Table 3 shows the results of different renal parameters of healthy vehicle-treated control animals (CNT; n=10), adenine-induced CKD vehicle-treated animals (CKD; n=14), and adenine-induced CKD animals treated with Anti-BSP-antibody in low (CKD+LD Anti-BSP; n=14), medium (CKD+LD Anti-BSP; n=14), and high concentrations (CKD+HD Anti-BSP; n=14). In normally distributed data, differences between the groups were assessed by one-way analysis of variance followed by a Bonferroni post-hoc test. For not normal distributed data, the Kruskal-Wallis test followed by a Dunn's post-hoc test was used. Values are given as mean±SEM; ***P<0.001 versus CKD; x measured in collaboration with Immundiagnostik AG, Bensheim, Germany.

TABLE 3
Assessment of renal function parameters in the study groups
			CKD + LD	CKD + MD	CKD + HD
	CNT	CKD	Anti-BSP	Anti-BSP	Anti-BSP
Urine mL/24 h (week 10)	6.50 ± 0.83	45.61 ± 2.91 ***	44.46 ± 3.50	43.95 ± 2.64	45.66 ± 3.07
Urine pH x	8.08 ± 0.16	5.41 ± 0.03 ***	5.46 ± 0.03	5.47 ± 0.03	5.49 ± 0.08
Urine albumin [μg/24 h] x	147.2 ± 40.80	399.6 ± 106.8	608.8 ± 148.7	698.9 ± 163.9	668.8 ± 208.5
Urine creatinine [mg/dL] x	177.2 ± 24.47	25.79 ± 1.59 ***	25.79 ± 1.48	26.21 ± 2.03	24.71 ± 1.71
Urine UACR [μg/mg]	1.36 ± 0.33	3.23 ± 0.71	5.00 ± 1.05	7.01 ± 2.22	5.94 ± 1.19
Serum Cystatin C [ng/mL]	2256 ± 141.4	7908 ± 746.2 ***	7218 ± 595.1	6596 ± 575.0	9100 ± 1007
Serum creatinine [mg/dL] x	0.34 ± 0.01	1.60 ± 0.14 ***	1.47 ± 0.14	1.45 ± 0.15	2.10 ± 0.22
GFR [mL/24 h]/body weight [g]	8.34 ± 1.38	2.15 ± 0.29 ***	2.13 ± 0.28	2.39 ± 0.29	1.83 ± 0.269

Example 8—Bone Sialoprotein Expression in Thoracic Aortic Tissue

Evaluation of aortic BSP expression and representative photomicrographs of BSP immunofluorescence-stained aortae was performed (not shown). Adenine-induced CKD vehicle-treated animals (CKD; n=14) displayed a significantly higher aortic BSP expression compared with healthy vehicle-treated control animals (CNT; n=10). Treatment with the Anti-BSP-antibody in low (CKD+LD Anti-BSP; n=14), medium (CKD+MD Anti-BSP; n=14) and high concentrations (CKD+HD Anti-BSP; n=14) concentrations did not significantly affect aortic BSP expression. Differences between the groups were assessed by the Kruskal-Wallis test, followed by Dunn's post-hoc test. Values are given as mean±SEM; **P<0.01 versus CKD.

Claims

1-10. (canceled)

11. A method of treating a subject diagnosed or suspected of suffering from cardiac fibrosis, comprising the administration of a medicinal preparation containing a monoclonal antibody against bone sialoprotein (BSP), whereby a pathological accumulation of collagen and/or the progression of fibrosis are prevented.

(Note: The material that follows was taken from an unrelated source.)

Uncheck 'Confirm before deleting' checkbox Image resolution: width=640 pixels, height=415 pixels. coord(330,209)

12. The method of claim 11, wherein the subject is human and suffers from early/mid-stage chronic kidney disease.

13. The method of claim 11, wherein the subject is suspected of suffering from cardiac fibrosis.

14. The method of claim 11, wherein the medicinal preparation is administered to prevent fibrosis and/or accumulation of collagen in the myocardium.

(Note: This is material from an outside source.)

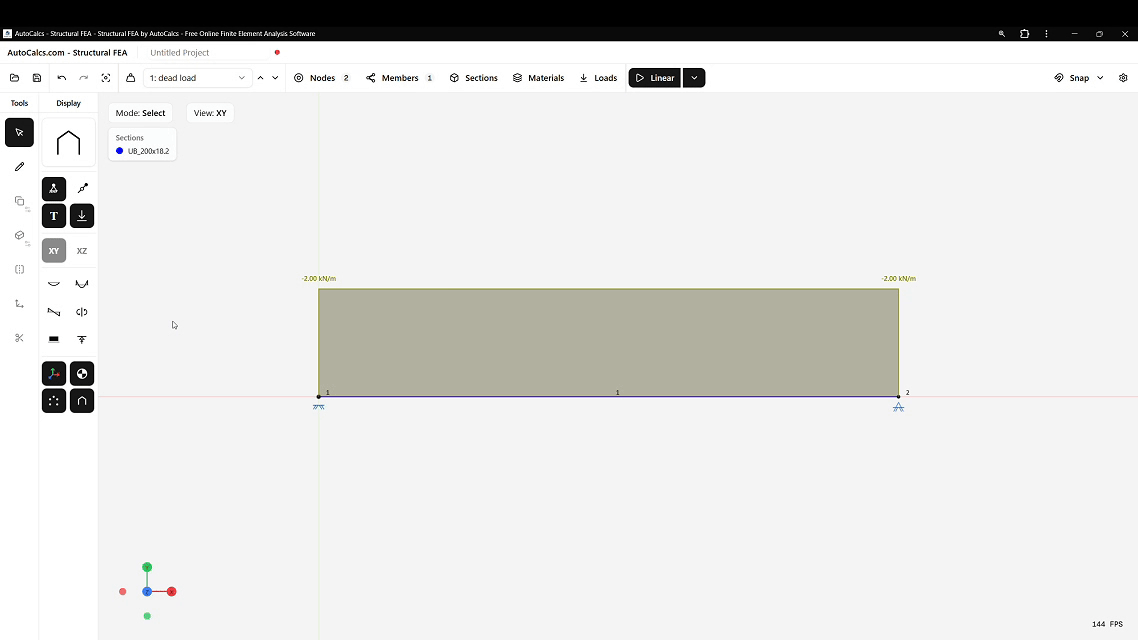Expand the Linear solver options chevron

(x=694, y=77)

15. The method of claim 11, wherein the subject suffers from uremic calcification.

16. The method of claim 11, wherein the subject does not suffer from hypertension.

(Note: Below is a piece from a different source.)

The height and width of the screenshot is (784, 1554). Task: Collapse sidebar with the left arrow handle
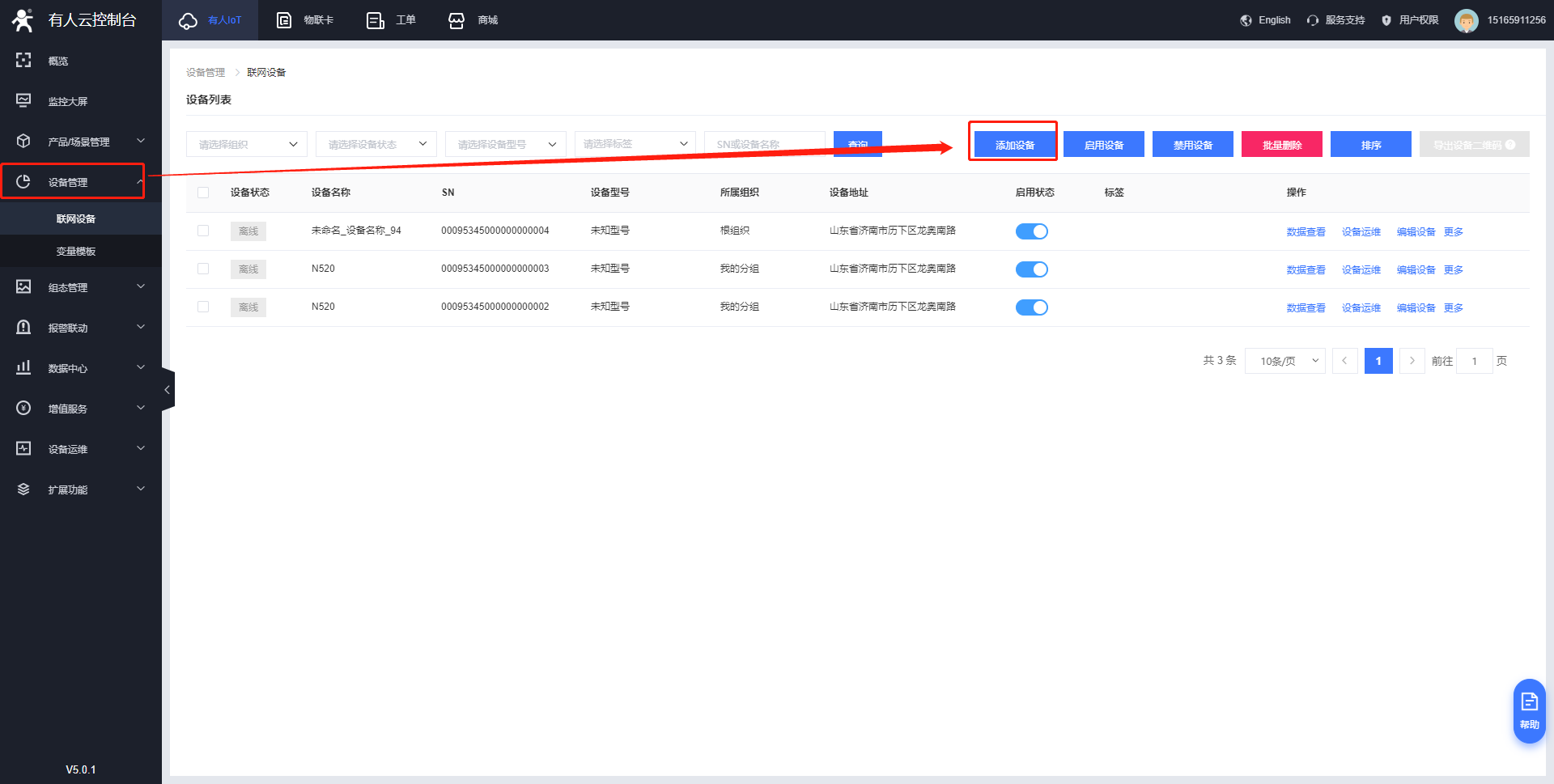pyautogui.click(x=168, y=390)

17. The method of claim 11, wherein the medicinal preparation is administered in a therapeutically effective amount between 0.1 to 10 mg/kg body weight, preferably 1 to 5 mg/kg body weight, more preferably 2.5 to 3.5 mg/kg body weight.

18. The method of claim 11, wherein the medicinal preparation comprises a pharmaceutically acceptable vehicle and is administered subcutaneously.

19. The method of claim 11, wherein the antibody is a rat monoclonal antibody or a humanized monoclonal antibody.

20. A medicinal preparation that comprises a monoclonal antibody against bone sialoprotein (BSP) for cardioprotection therapy in a subject diagnosed or suspected of suffering from fibrosis.